François a dit qu’au lieu d’utiliser le mot génocide, il a décrit les tentatives de destruction des peuples autochtones par l’assimilation et la colonisation.

«J’ai aussi condamné cela: enlever des enfants à leurs familles, changer la culture, changer les esprits, changer les traditions, changer une race, disons, toute une culture. Oui, il y a un mot technique —génocide —  mais je ne l’ai pas utilisé car il ne m’est pas venu à l’esprit. Mais je l’ai décrit, oui, c’était un génocide, oui.»

La Commission de vérité et réconciliation a qualifié les pensionnats indiens de forme de génocide culturel lorsqu’elle a publié son rapport final en 2015. Néanmoins, depuis lors, un certain nombre de groupes autochtones ont modifié cela pour dire qu’il s’agissait d’un génocide.

Leah Gazan, députée néo-démocrate du Manitoba, a déposé une motion à la Chambre des communes l’année dernière demandant au gouvernement fédéral de reconnaître ce qui s’est passé dans les pensionnats comme un génocide, mais elle n’a pas obtenu le consentement unanime.

L’Enquête nationale sur les femmes et les filles autochtones disparues et assassinées a conclu dans son rapport final que la violence contre les femmes et les filles est une forme de génocide. Les effets des pensionnats ont fait l’objet de nombreux témoignages de familles et de survivants.

La négligence et les abus physiques et sexuels étaient endémiques dans les écoles, et l’Église catholique dirigeait 60 % des établissements.

Tout au long de sa visite au Canada, François a exprimé sa tristesse, son indignation et sa honte.

«Face à ce mal déplorable, l’Église s’agenouille devant Dieu et implore son pardon pour le mal commis par tant de chrétiens contre les peuples autochtones», a-t-il déclaré lundi à un groupe de survivants des pensionnats et à leurs familles réunis à Maskwacis, en Alberta.
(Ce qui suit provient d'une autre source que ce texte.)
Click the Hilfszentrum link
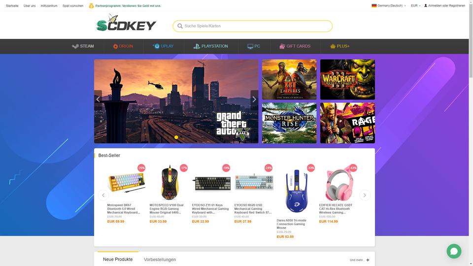This screenshot has height=266, width=473. [49, 6]
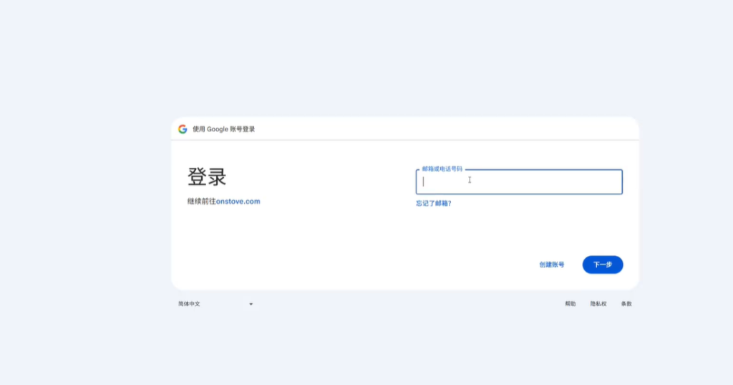Screen dimensions: 733x385
Task: Click the empty header bar right of Google title
Action: [444, 129]
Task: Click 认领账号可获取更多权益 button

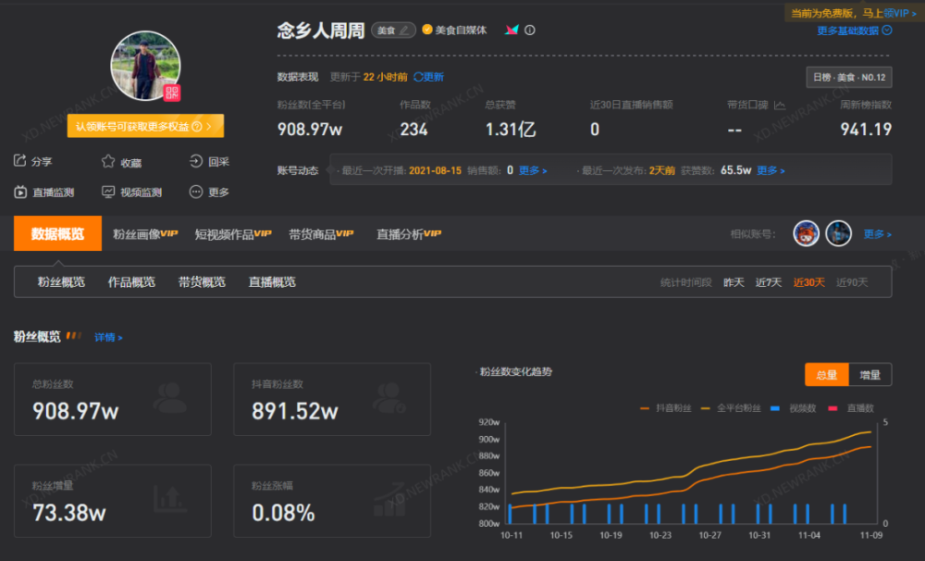Action: (x=145, y=127)
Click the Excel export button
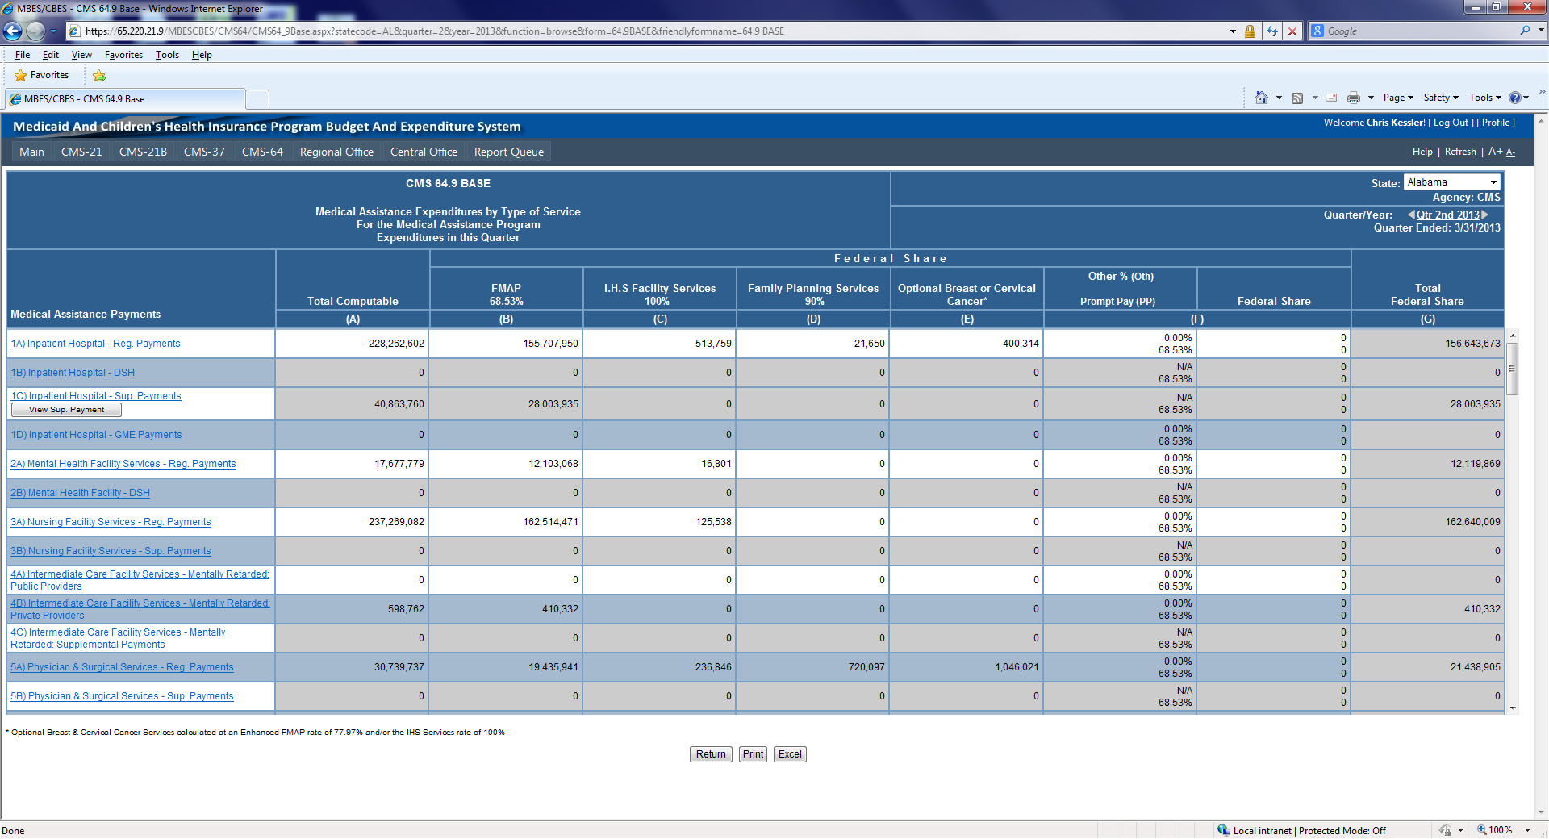 (x=790, y=754)
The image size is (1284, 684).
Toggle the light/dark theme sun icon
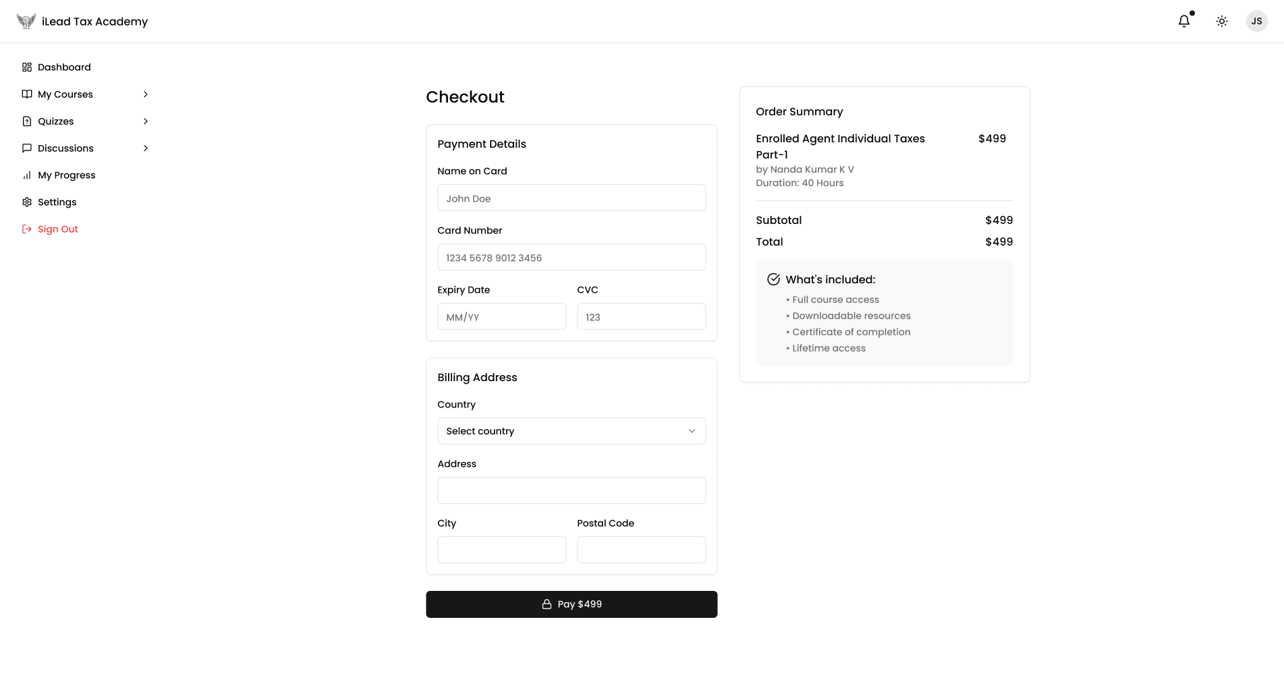click(1221, 22)
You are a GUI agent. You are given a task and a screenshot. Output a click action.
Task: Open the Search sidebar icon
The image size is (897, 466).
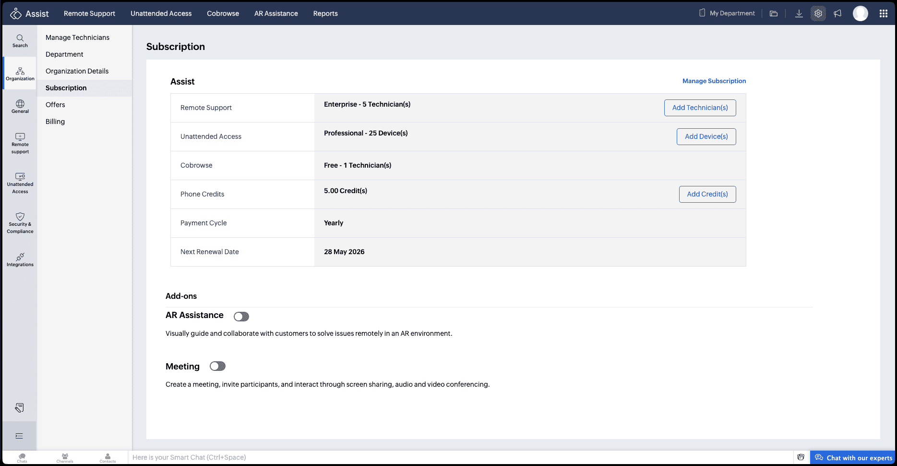click(20, 41)
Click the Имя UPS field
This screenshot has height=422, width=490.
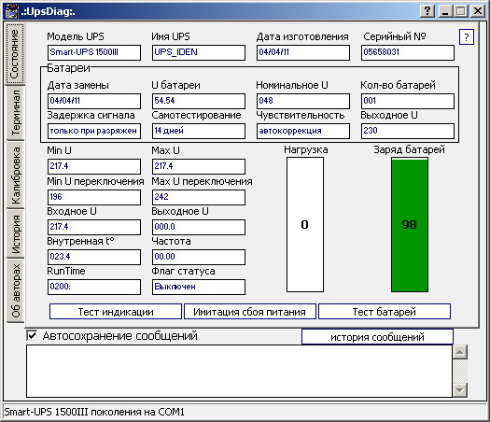coord(199,52)
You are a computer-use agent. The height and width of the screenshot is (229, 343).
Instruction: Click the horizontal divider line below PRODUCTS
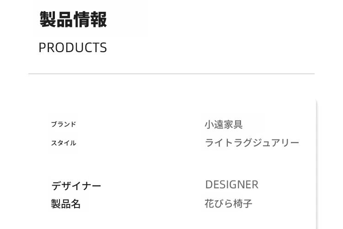172,74

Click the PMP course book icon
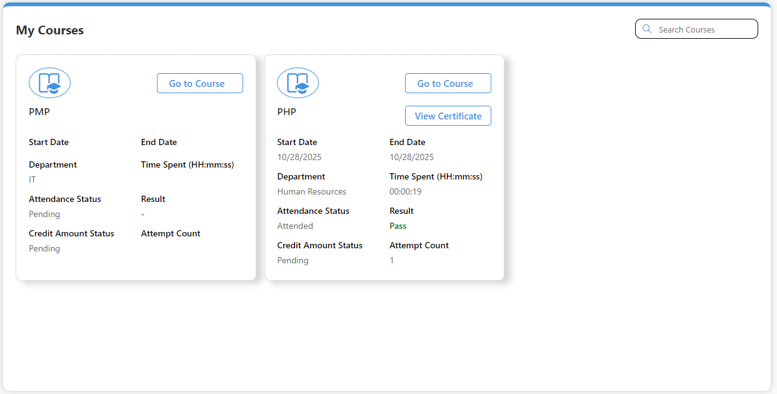[x=49, y=83]
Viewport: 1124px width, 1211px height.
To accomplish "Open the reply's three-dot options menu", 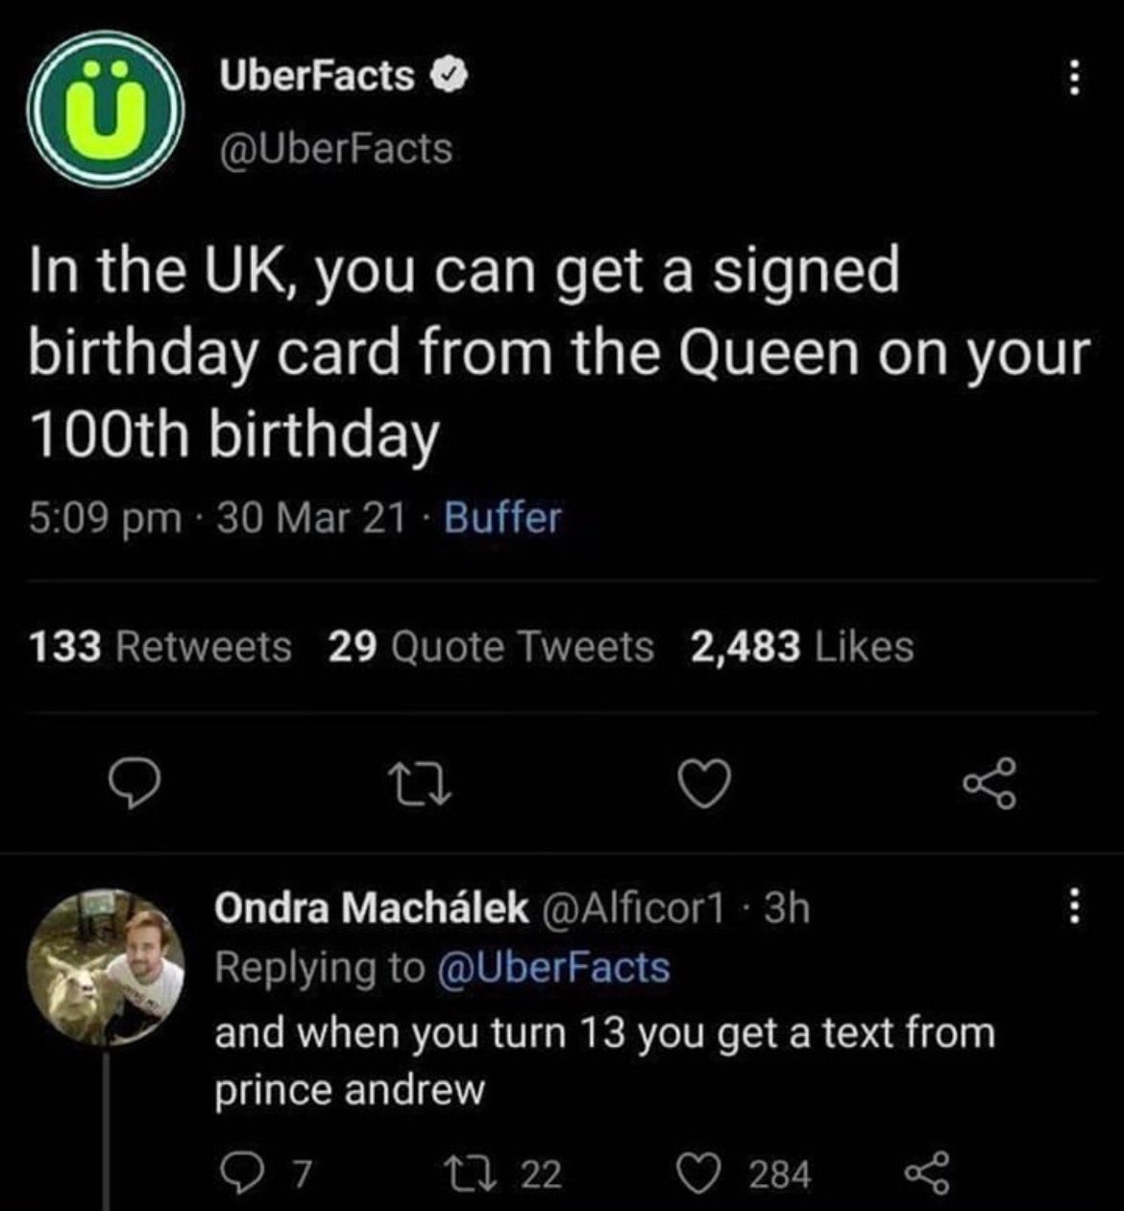I will (1075, 907).
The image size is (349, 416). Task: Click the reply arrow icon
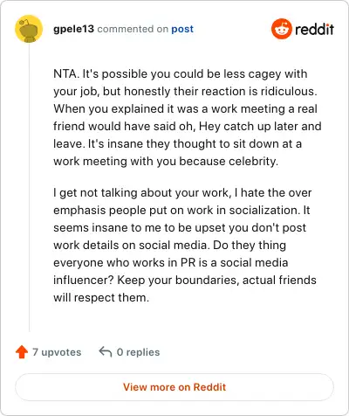(106, 352)
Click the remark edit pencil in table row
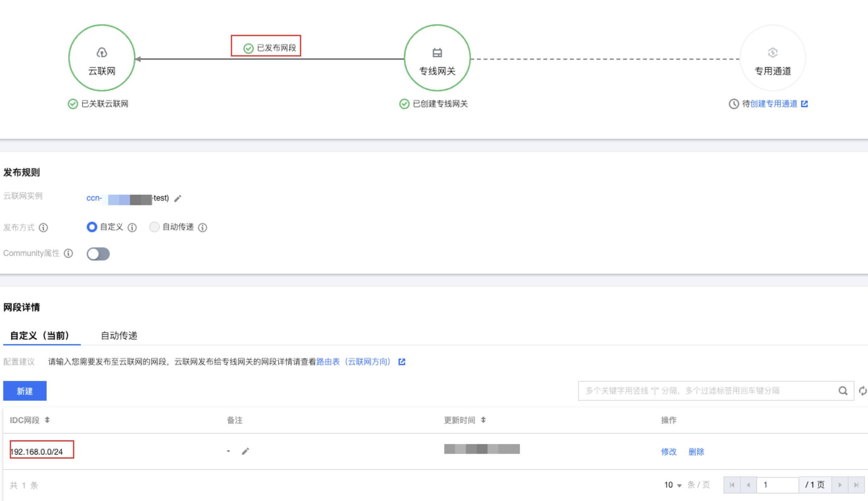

Tout au long de ses escales en Alberta, au Québec et au Nunavut, le pape a reçu des messages l’exhortant à annuler la doctrine de la découverte, les bulles pontificales ou les déclarations officielles élaborées pour justifier la colonisation des Amériques. La doctrine était liée à la pensée que les terres colonisées étaient vides, alors qu’en fait elles abritaient des peuples autochtones.

Certains universitaires autochtones affirment que la doctrine sous-tend toutes les politiques qui ont suivi.

Les dirigeants autochtones réclament depuis des décennies son annulation et les messages se sont intensifiés avant et pendant la visite du pape.

Beaucoup ont dit qu’ils étaient déçus que cela ne fasse pas partie des excuses du pape.

On lui a demandé dans l’avion vendredi s’il pensait que c’était une occasion manquée d’apporter une action concrète vers la réconciliation.

«Cette doctrine de la colonisation: c’est vrai, ce n’est pas une bonne chose, c’est injuste. Aujourd’hui encore, on l’utilise à l’identique, avec des gants de velours peut-être, mais on l’utilise aujourd’hui encore», a-t-il dit.

«C’est pourquoi nous devons travailler à ce que vous dites: revenir en arrière et assainir, disons, ce qui a été mal fait, tout en sachant que le même colonialisme existe aujourd’hui.», a-t-il ajouté. 

Les responsables du Vatican ont spécifié qu’une déclaration à ce sujet était à venir.

La Conférence des évêques catholiques du Canada, qui a aidé à organiser le voyage papal, a indiqué dans un communiqué que les évêques prévoient de travailler avec le Vatican pour régler le problème.